··· Document text ···

My Word for 2017: Trust

It’s been a VERY long time since I have written on this blog, but I felt that it was time for me to write something, even if it’s just to get me back into writing. I didn’t know what to write about, but I thought that sharing about my word for 2017 was a good place to start in this new year.

This is our fourth year as a family, prayerfully each choosing a word for the year ahead that we feel God is speaking to us. The previous 3 years we each created a painting to depict our word, but this year we did something different and made bracelets with our words so that we would have that daily visual reminder with us everywhere we go.

2017 Words for the year

2016 was a crazy year for us. God unexpectedly added a beautiful little girl to our family through fostering and my husband stepped down from his role in full-time ministry. Our plans for our jobs which had seemed a sure thing, completely fell through. We have gone through a season of difficult heart-searching, loss, grieving, and our Father’s loving & firm chastening. Our future right now is very uncertain as we look ahead to what God may have for us next. There are a lot of areas that tempt me into worry and anxiety, so it felt necessary and right for me to choose the word TRUST.

Trust

As I was struggling with many questions about my purpose and calling and the dreams in my heart, I was listening to the song “Have it All” by Brian Johnson, and it was wrecking me. The lyrics of the chorus go as follows:

You can have it all, Lord
Every part of my world
Take this life and breathe on
This heart that is now Yours

There are so many things that I try to hold in my hands and keep within my control, not wanting to let go and release them to God. There are many good things that God has even given to me and my tendency is to want to hold on to those things tightly. He has been asking me to loosen my grip and be willing to trust Him with all these things I hold so dear and be willing to let them go to Him. Then there are the other not-so-good things I need to let go of – He wants to have those too. The list (both good & not good things) is long…

  • my husband
  • my children
  • my home
  • my job
  • my free time
  • my frustrations
  • my annoyances
  • my bad habits
  • my body
  • my bitterness
  • my fears
  • my worry & anxiety
  • my worship
  • my love
  • my strength
  • my weakness
  • my voice
  • my identity
  • my anger
  • my hurts & pain
  • my sin
  • my failures
  • my successes
  • my money
  • my possessions
  • my gifts & abilities
  • my dreams
  • my desires & longings
  • my insecurities
  • my pride
  • my words
  • my sorrow & sadness
  • my songs
  • my eating & drinking
  • my sleep
  • my prayers
  • my hopes
  • my sickness
  • my thoughts
  • my offense
  • my questions
  • my future
  • my shame
  • my joy
  • my brokenness
  • my relationships
  • my family members
  • my eyes – what I look at
  • my ears – what I listen to
  • my image & reputation
  • my unbelief
  • my needs

And He wants it all.

··· Given records ···

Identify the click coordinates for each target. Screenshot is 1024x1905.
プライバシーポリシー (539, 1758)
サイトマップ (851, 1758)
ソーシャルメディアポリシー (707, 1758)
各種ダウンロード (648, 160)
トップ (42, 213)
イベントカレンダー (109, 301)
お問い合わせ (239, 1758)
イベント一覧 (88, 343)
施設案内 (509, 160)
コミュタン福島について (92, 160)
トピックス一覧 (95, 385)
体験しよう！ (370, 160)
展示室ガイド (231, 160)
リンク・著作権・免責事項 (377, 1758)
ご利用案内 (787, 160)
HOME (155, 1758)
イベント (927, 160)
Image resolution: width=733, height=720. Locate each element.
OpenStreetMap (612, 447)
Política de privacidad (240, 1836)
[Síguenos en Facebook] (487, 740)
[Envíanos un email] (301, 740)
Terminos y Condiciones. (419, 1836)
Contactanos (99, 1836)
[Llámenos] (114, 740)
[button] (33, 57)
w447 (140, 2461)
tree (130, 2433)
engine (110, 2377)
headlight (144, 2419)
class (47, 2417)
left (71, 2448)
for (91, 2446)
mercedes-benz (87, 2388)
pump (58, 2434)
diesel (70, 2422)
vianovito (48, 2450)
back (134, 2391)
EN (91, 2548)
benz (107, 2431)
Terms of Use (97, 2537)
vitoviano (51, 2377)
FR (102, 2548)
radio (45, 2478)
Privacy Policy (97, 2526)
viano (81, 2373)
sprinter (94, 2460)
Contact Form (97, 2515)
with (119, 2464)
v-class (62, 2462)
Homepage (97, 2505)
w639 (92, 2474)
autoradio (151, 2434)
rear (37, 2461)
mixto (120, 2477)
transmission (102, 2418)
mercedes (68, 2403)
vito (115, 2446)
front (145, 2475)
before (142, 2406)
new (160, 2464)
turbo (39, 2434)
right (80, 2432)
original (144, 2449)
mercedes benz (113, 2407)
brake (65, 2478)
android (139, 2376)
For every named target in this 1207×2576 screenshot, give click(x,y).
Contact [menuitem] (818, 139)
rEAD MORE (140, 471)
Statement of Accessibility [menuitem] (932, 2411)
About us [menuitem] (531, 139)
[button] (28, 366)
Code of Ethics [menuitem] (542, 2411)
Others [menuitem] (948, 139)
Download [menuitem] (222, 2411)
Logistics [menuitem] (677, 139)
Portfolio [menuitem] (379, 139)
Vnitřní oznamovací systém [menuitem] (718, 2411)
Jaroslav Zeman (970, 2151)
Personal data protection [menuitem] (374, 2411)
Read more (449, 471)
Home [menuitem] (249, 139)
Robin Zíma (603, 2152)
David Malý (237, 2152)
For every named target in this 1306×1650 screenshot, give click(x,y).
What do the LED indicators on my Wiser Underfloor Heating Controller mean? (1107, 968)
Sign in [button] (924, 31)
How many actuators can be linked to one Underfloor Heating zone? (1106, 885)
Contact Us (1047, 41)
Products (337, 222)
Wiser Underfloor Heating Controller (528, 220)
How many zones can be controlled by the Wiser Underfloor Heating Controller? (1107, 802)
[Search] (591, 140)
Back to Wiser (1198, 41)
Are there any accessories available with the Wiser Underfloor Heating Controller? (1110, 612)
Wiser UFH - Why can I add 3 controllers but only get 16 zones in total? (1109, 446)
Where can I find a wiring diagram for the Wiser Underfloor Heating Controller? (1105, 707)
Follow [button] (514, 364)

···

■ Tasks to perform:
**a.** Recast the entries as a numbered list, beginning at the line that contains "Wiser Underfloor Heating Controller (528, 220)" and ending after the line that contains "Where can I", with blank lines left out.
**b.** Continue the blog post about choosing the word trust for 2017 from its last sentence.
The blog post about trust and the entries are unrelated material.

■ Results in order:
**a.**
1. Wiser Underfloor Heating Controller (528, 220)
2. How many zones can be controlled by the Wiser Underfloor Heating Controller? (1107, 802)
3. [Search] (591, 140)
4. Back to Wiser (1198, 41)
5. Are there any accessories available with the Wiser Underfloor Heating Controller? (1110, 612)
6. Wiser UFH - Why can I add 3 controllers but only get 16 zones in total? (1109, 446)
7. Where can I find a wiring diagram for the Wiser Underfloor Heating Controller? (1105, 707)

**b.**
This is not easy. It is painful and messy. Fear comes at me in a million ways. Especially if I let go of my dreams and desires, can I really trust God to not leave me empty and alone? I feel afraid of being secluded, isolated, and left out. I feel afraid of feeling bored and unfulfilled. I feel afraid of not pleasing Him by doing more to advance His Kingdom or feeling like I’ve failed Him. I’m afraid of obscurity, hiddenness, and waiting. I’m afraid I won’t have the grace or patience or depth of character needed to be content in this season of waiting for His direction and leading and not knowing if any of these dreams of mine will come to pass.

The painful truth is that I don’t really trust Him and I would rather try and control them all myself, even though I know I don’t actually have the ability to make my desires or dreams materialize. My attempts at control have failed and will continue to fail. My only way forward is surrender. But it is so hard. If I truly let it all go, and let Him have it all, and submit to Him, what if He says, “No?” Or what if He takes that thing and all that is left is an empty, gaping hole? What if He doesn’t fill it? The enemy attacks with doubts and lies on all sides.

But He still wants it all. He wants all of me. Every part. He doesn’t want me to hold anything back from Him. He wants me to love Him with all my heart, all my soul, all my mind, and all my strength. And He wants me to trust Him with everything. To trust that He is always good and always right.

I felt compelled to write the first line of that song on my hands that night. It was my war paint. My declaration to God, to myself, and to the enemy.

Have it All Lord

Each day is a battle. A fight against the fears. A war against the lies. A struggle to choose trust. But it is my way forward.

Trust in the Lord with all your heart, and lean not on your own understanding, but in all your ways acknowledge Him and He will direct your paths. Proverbs. 3:5

What is your word for 2017?

Comments

  1. So glad to see your update. I’m sorry you’ve been through a rough year. I know how I felt when I was laid off from my church job of 10 years. That was two years ago and I’m still walking out healing from wounded places. I hope you will keep writing. Blessings!

    • Thanks Barbie! Seasons of transition and change are never easy, but He has been so good to us, even as He takes us through some painful stuff. Blessings on you wherever He is leading you now. :)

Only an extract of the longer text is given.